The Solomon H. Snyder Department of Neuroscience, Brain Science Institute, Kavli Neuroscience Discovery Institute, The Johns Hopkins University School of Medicine, Baltimore, MD 21205, USA.
The Solomon H. Snyder Department of Neuroscience, Brain Science Institute, Kavli Neuroscience Discovery Institute, The Johns Hopkins University School of Medicine, Baltimore, MD 21205, USA.
Neuron. 2019 Sep 4;103(5):922-933.e7. doi: 10.1016/j.neuron.2019.06.001. Epub 2019 Jul 4.
Decisions occur in dynamic environments. In the framework of reinforcement learning, the probability of performing an action is influenced by decision variables. Discrepancies between predicted and obtained rewards (reward prediction errors) update these variables, but they are otherwise stable between decisions. Although reward prediction errors have been mapped to midbrain dopamine neurons, it is unclear how the brain represents decision variables themselves. We trained mice on a dynamic foraging task in which they chose between alternatives that delivered reward with changing probabilities. Neurons in the medial prefrontal cortex, including projections to the dorsomedial striatum, maintained persistent firing rate changes over long timescales. These changes stably represented relative action values (to bias choices) and total action values (to bias response times) with slow decay. In contrast, decision variables were weakly represented in the anterolateral motor cortex, a region necessary for generating choices. Thus, we define a stable neural mechanism to drive flexible behavior.

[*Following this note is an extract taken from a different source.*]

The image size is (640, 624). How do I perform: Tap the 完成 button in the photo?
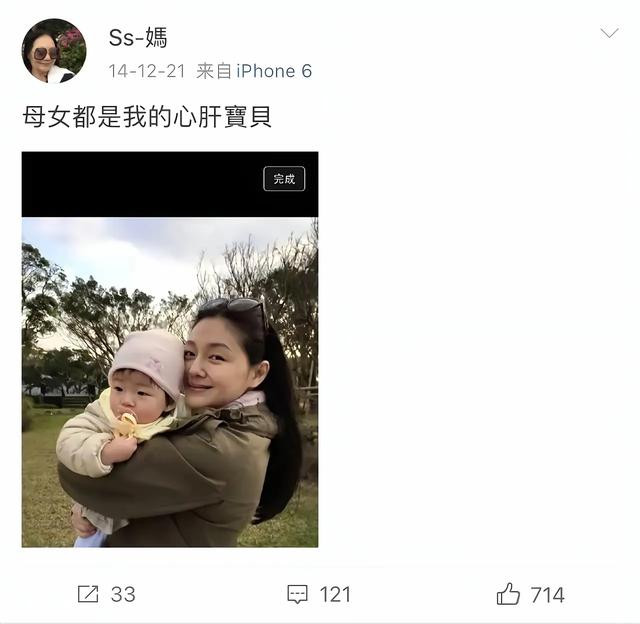click(x=284, y=178)
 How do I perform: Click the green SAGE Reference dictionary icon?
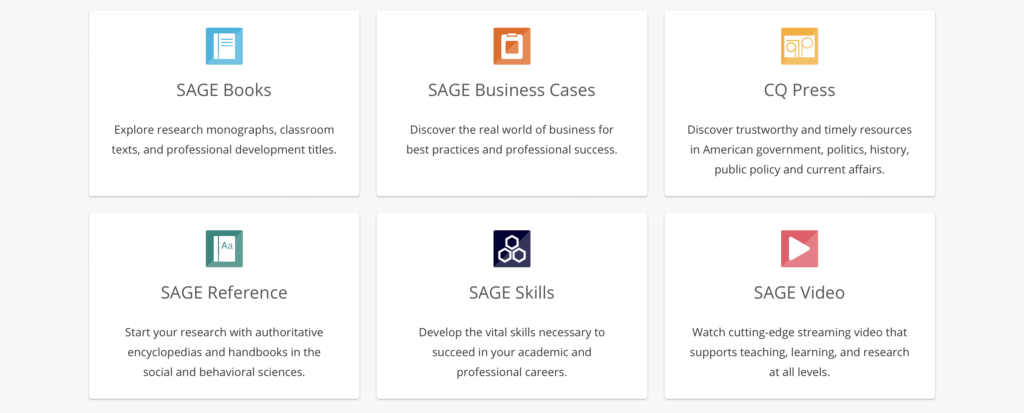(x=224, y=248)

决策是在动态环境中做出的。在强化学习的框架下,执行动作的概率受到决策变量的影响。预测奖励和实际奖励之间的差异(奖励预测误差)会更新这些变量,但在决策之间它们是稳定的。尽管奖励预测误差已经映射到中脑多巴胺神经元,但尚不清楚大脑如何表示决策变量本身。我们在一个动态觅食任务中对老鼠进行训练,它们在具有变化概率的选择之间做出选择。内侧前额叶皮层中的神经元,包括对背内侧纹状体的投射,在长时间内保持持久的放电率变化。这些变化稳定地表示相对动作值(偏向选择)和总动作值(偏向反应时间),衰减缓慢。相比之下,决策变量在外侧运动皮层中弱表示,该区域对于产生选择是必需的。因此,我们定义了一种稳定的神经机制来驱动灵活的行为。